Currently I have an Intel Core2duo E8200 @ 2.66Ghz. I was wondering if it would be possible to overclock it to around 3Ghz woth what i currently have. I'm new to overclocking. First of all a summary from Everest:

Field	Value
Computer	
Operating System	Microsoft Windows Vista Home Edition
OS Service Pack	Service Pack 1
DirectX	4.09.00.0904 (DirectX 9.0c)
Computer Name	JACK-PC
User Name	Jack

Motherboard	
CPU Type	Intel Pentium III Xeon, 2666 MHz (9 x 296)
Motherboard Name	Gigabyte EP45-DS3
Motherboard Chipset	Unknown
System Memory	2048 MB
BIOS Type	Award Modular (07/08/08)
Communication Port	Communications Port (COM1)
Communication Port	Printer Port (LPT1)

Display	
Video Adapter	ATI Radeon HD 2600 PRO (512 MB)
Video Adapter	ATI Radeon HD 2600 PRO (512 MB)
Monitor	Generic PnP Monitor [NoDB] (00989)

Multimedia	
Audio Adapter	High Definition Audio Controller [NoDB]
Audio Adapter	High Definition Audio Controller [NoDB]

Storage	
IDE Controller	Intel(R) ICH10 Family 2 port Serial ATA Storage Controller 2 - 3A26
IDE Controller	Intel(R) ICH10 Family 4 port Serial ATA Storage Controller 1 - 3A20
IDE Controller	Standard Dual Channel PCI IDE Controller
SCSI/RAID Controller	Microsoft iSCSI Initiator
Floppy Drive	Floppy disk drive
Disk Drive	ST3160815AS ATA Device (149 GB, IDE)
Optical Drive	ATAPI DVD A DH20A4P ATA Device
SMART Hard Disks Status	OK

Partitions	
C: (NTFS)	152624 MB (102823 MB free)

Input	
Keyboard	HID Keyboard Device
Mouse	HID-compliant mouse

Network	
Network Adapter	Belkin Wireless G Plus MIMO USB Network Adapter (192.168.2.2)

Peripherals	
Printer	Microsoft XPS Document Writer
USB1 Controller	Standard Universal PCI to USB Host Controller [NoDB]
USB1 Controller	Standard Universal PCI to USB Host Controller [NoDB]
USB1 Controller	Standard Universal PCI to USB Host Controller [NoDB]
USB1 Controller	Standard Universal PCI to USB Host Controller [NoDB]
USB1 Controller	Standard Universal PCI to USB Host Controller [NoDB]
USB1 Controller	Standard Universal PCI to USB Host Controller [NoDB]
USB2 Controller	Standard Enhanced PCI to USB Host Controller [NoDB]
USB2 Controller	Standard Enhanced PCI to USB Host Controller [NoDB]
USB Device	Belkin Wireless G Plus MIMO USB Network Adapter
USB Device	Live!
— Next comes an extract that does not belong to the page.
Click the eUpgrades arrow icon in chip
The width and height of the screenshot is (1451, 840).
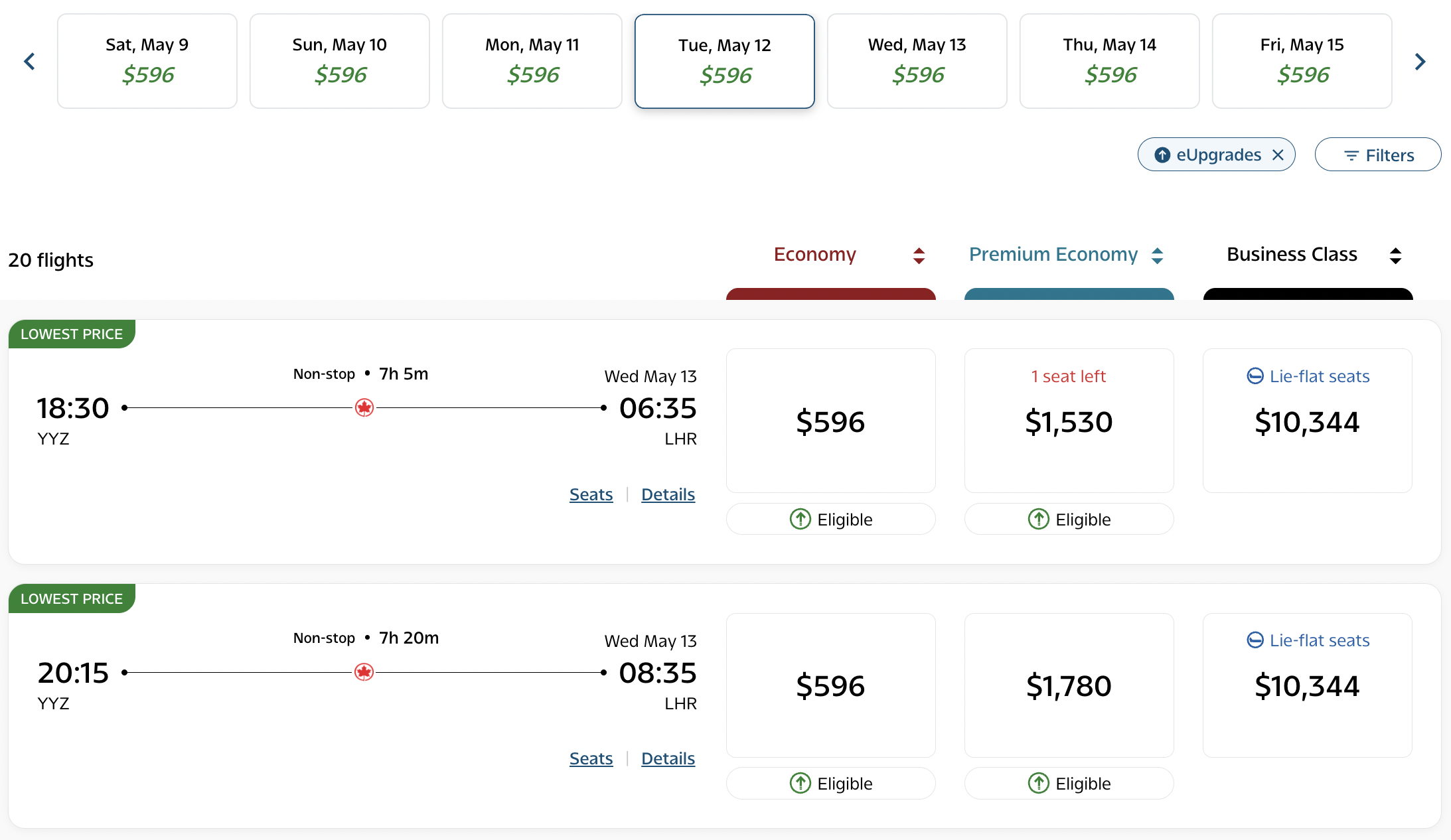[1162, 155]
Cam Vista IM
USB Device	USB Composite Device
USB Device	USB Human Interface Device
USB Device	USB Human Interface Device
USB Device	USB Human Interface Device



next we have the memory info from CPUZ









Now PSU Info: WinPower 550W think this might be value 

Have the stock heatsink

I have 2 case fans. These came with the case (AeroCool Jet engine case) The front one is 140mm and the side one is 180mm

IDLE TEMPS - Core0 - 27C Core1 - 17C
WORK/LOAD TEMPS - Core0 - 34C Core 1- 22C


----------



## linderman (May 20, 2005)

your motherboard and cpu are plenty capable of getting to 3.0ghz without a doubt 


your PSU is not ........... your ram is not ............ you need a cpu cooler (artic freezer 7 pro)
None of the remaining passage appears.